Fairness means that all threads apply for access to critical resources with the same success rate. It does not give priority to some threads. Through the analysis of several articles, we know that the LOCK of JDK AQS is optimized based on CLH lock, which uses FIFO queue, that is to say, the wait queue is a first-in, first-out queue. Is it fair to say that each thread acquires the lock? Fairness is strictly divided into three points: the team entry stage, the wake up stage, and the break-in strategy.
Links:
- What is the JDK built-in concurrency framework AQS
- How can the atomicity of AQS be guaranteed
- Optimization of CLH lock by AQS
The stage of entrance
Wake up the stage
When a thread node successfully joins the wait queue and becomes a node in the wait queue, and this is a first-in, first-out queue, we can conclude that all nodes in the queue are fair. Because all nodes in the wait queue wait sequentially for themselves to be awakened by the precursor node and acquire the lock, nodes in the wait queue are fair.
Broke into the strategy
Intrusion policy is a policy designed by AQS framework to improve performance. Specifically, when a new thread reaches the boundary of a shared resource, regardless of whether there are other waiting nodes in the waiting queue, the new thread will try to obtain the lock first, which looks like an intrusion behavior. The intrusion strategy destroys fairness, and the fairness externally reflected by AQS framework is mainly reflected by this.
The lock acquisition operation provided by AQS uses break-in algorithm, that is, if there is a new thread coming, the current thread will be added to the waiting queue only when the acquisition attempt fails. In the figure below, node threads in the waiting queue attempt to acquire access to a shared resource in sequence, one after another. At some point, when the thread of the head node is about to try to acquire resources, another thread enters the queue. The new thread does not directly join the end of the waiting queue, but competes with the thread of the head node to obtain resources. The interloper thread executes directly if it succeeds in obtaining the shared resource, and the header thread continues to wait for the next attempt. In this case, if the thread enters the queue successfully, the subsequent thread executes before the earlier thread, indicating that the AQS lock acquisition algorithm is not strict and fair.
In logic
The following figure shows the pseudo-code for the lock acquisition algorithm that contains the break-in strategy. We focus on the logic of the red box. It tries directly to acquire the lock first, and creates the node and joins the end of the wait queue if the acquisition fails.

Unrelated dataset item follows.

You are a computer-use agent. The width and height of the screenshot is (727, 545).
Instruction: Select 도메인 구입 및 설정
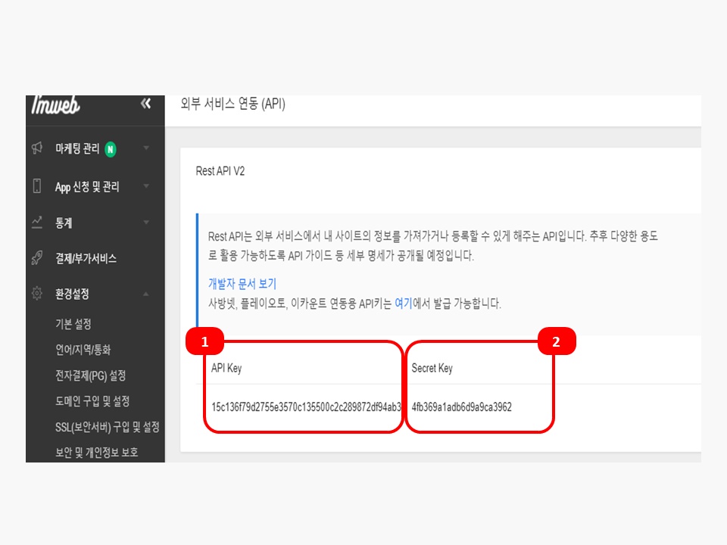(92, 401)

Why is a break-in strategy needed
Why use break-in tactics? Break-in strategies often improve overall throughput. Because the granularity of the common synchronizer is relatively small, it can also be said that the scope of shared resources is small, and the time cycle consumed by the thread from the blocked state to the wake up may be several times or even dozens of times of the time cycle through shared resources.
As a result, there will be a large time period in the wake up process of threads, resulting in under-utilization of resources, and it will be inefficient if every thread is queued before waking up. This intrusion strategy was introduced to avoid unnecessary thread hangs and wakes, and to improve throughput. It can make full use of the blocking wake up window and avoid unnecessary suspend and wake up operations, thus greatly increasing throughput.
The implementation of the break-in mechanism provides a competitive adjustment mechanism for developers to define the number of break-in attempts to obtain in a custom synchronizer. Assuming that the number of times is N, the thread will be added to the waiting queue after repeated acquisition until the number of times is unsuccessful. With the increase of times n, the probability of successful entry will increase. At the same time, this intrusion strategy can lead to starvation of the threads in the wait queue, as the lock may always be acquired by the trespassing thread. However, since the time of holding the synchronizer is generally very short, hunger can be avoided, whereas if holding the lock for a long time, it will greatly increase the risk of waiting for the queue to wait indefinitely.
conclusion
In practice, we need to make policies according to the requirements. In a scenario with high fairness requirements, we can remove the intrusion strategy to achieve fairness. In the custom synchronizer, it can be realized by AQS reservation method tryAcquire method. It only needs to determine whether the current thread is the thread corresponding to the head node in the wait queue. If not, return false. The attempt failed. However, this fairness is relative to the Java semantic level of fairness, in reality, the implementation of JVM may also directly affect the order of thread execution.